This exercise calls for every line of the data below with the string "label" in it.

**SUPPLIED MATERIAL**
-=-=-

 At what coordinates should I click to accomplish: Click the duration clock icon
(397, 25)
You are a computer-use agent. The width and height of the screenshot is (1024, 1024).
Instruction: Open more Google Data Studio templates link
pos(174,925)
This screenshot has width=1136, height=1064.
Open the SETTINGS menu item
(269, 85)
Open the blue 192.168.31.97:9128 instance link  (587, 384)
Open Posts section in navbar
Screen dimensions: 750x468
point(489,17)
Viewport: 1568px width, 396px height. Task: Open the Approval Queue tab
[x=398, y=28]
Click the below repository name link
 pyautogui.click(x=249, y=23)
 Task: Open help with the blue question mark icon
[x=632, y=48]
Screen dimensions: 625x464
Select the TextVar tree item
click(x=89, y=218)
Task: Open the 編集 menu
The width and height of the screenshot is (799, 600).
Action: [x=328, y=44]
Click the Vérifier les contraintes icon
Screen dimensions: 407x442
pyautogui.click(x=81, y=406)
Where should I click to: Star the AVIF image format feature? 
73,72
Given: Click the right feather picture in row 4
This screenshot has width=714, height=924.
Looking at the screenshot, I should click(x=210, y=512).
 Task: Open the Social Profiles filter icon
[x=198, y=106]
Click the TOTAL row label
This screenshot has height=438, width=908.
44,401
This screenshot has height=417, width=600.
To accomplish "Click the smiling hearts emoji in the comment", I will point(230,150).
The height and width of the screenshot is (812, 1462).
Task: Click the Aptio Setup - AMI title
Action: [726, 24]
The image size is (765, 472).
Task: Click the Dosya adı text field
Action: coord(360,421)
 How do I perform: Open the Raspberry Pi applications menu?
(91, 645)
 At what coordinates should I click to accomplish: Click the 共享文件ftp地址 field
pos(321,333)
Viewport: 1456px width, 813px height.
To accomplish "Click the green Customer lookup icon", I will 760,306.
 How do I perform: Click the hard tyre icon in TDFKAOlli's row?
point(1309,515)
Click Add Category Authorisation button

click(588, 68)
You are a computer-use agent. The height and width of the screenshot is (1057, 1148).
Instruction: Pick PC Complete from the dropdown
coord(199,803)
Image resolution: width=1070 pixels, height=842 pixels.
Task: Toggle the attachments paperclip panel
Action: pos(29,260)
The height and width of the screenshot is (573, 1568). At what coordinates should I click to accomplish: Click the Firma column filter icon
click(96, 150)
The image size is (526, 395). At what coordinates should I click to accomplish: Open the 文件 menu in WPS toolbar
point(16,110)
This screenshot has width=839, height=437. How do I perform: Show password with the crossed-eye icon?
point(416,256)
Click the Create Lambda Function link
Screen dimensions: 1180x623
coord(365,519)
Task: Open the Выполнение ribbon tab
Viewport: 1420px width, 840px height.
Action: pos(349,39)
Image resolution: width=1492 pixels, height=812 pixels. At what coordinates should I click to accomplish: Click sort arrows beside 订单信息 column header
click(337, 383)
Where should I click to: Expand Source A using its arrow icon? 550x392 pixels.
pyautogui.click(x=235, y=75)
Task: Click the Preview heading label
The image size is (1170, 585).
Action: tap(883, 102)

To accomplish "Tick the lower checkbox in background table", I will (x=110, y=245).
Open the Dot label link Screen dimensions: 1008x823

-=-=-

**ANSWER FOR THE TASK**
Click the TOTAL row label
Task: Click the Preview heading label
Open the Dot label link Screen dimensions: 1008x823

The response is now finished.